On Wed, Mar 27, 2013 at 12:10:41PM +0100, Roger Pau Monne wrote:
> Remove the last dependency from blkbk by moving the list of free
> requests to blkif. This change reduces the contention on the list of
> available requests.
> 
> Signed-off-by: Roger Pau Monn? <roger.pau@citrix.com>
> Cc: Konrad Rzeszutek Wilk <konrad.wilk@oracle.com>
> Cc: xen-devel@lists.xen.org
> ---
> Changes since RFC:
>  * Replace kzalloc with kcalloc.
> ---
>  drivers/block/xen-blkback/blkback.c |  125 +++++++----------------------------
>  drivers/block/xen-blkback/common.h  |   27 ++++++++
>  drivers/block/xen-blkback/xenbus.c  |   19 +++++
>  3 files changed, 70 insertions(+), 101 deletions(-)
> 
> diff --git a/drivers/block/xen-blkback/blkback.c b/drivers/block/xen-blkback/blkback.c
> index e6542d5..a1c9dad 100644
> --- a/drivers/block/xen-blkback/blkback.c
> +++ b/drivers/block/xen-blkback/blkback.c
> @@ -50,18 +50,14 @@
>  #include "common.h"
>  
>  /*
> - * These are rather arbitrary.

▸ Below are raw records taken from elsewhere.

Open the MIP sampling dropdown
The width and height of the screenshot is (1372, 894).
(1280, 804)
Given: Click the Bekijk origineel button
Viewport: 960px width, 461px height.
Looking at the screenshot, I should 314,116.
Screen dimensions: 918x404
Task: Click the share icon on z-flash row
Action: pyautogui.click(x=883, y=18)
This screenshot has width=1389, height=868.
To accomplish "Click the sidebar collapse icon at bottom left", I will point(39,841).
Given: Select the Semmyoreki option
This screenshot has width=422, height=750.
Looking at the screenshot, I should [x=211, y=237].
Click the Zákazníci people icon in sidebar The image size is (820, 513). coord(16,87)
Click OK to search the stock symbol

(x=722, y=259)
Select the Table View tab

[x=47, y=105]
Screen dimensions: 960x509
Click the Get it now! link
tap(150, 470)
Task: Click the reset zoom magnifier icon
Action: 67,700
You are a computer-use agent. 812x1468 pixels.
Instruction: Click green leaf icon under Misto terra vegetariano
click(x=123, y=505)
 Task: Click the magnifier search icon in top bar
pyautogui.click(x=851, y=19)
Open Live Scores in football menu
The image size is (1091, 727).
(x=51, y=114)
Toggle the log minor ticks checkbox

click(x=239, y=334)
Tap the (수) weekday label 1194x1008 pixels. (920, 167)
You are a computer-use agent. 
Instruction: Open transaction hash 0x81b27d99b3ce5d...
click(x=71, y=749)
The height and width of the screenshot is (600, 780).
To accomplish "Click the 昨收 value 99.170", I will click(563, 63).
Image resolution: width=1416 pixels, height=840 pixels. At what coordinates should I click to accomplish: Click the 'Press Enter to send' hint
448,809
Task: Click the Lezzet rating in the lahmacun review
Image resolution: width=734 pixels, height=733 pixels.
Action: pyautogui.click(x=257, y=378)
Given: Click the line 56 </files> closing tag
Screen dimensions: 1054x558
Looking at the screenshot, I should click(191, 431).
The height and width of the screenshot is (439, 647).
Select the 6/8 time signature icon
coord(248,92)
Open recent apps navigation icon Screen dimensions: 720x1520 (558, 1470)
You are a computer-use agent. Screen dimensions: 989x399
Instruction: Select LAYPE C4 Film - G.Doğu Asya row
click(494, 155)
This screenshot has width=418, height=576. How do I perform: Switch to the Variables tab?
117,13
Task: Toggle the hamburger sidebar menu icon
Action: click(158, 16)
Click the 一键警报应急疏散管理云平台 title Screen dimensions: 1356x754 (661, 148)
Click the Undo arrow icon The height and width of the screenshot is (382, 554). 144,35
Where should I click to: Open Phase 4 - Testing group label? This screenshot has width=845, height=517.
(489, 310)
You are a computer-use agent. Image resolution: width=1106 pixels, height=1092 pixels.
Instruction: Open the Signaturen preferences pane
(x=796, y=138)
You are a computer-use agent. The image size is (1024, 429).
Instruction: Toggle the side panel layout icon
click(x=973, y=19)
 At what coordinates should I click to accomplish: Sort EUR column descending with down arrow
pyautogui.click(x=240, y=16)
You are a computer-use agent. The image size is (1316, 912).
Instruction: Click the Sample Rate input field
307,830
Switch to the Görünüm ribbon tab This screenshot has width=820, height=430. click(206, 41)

They are fairly large because adjacent requests
> - * pulled from a communication ring are quite likely to end up being part of
> - * the same scatter/gather request at the disc.
> - *
> - * ** TRY INCREASING 'xen_blkif_reqs' IF WRITE SPEEDS SEEM TOO LOW **
> - *
> - * This will increase the chances of being able to write whole tracks.
> - * 64 should be enough to keep us competitive with Linux.
> + * This is the number of requests that will be pre-allocated for each backend.
> + * For better performance this is set to RING_SIZE (32), so requests
> + * in the ring will never have to wait for a free pending_req.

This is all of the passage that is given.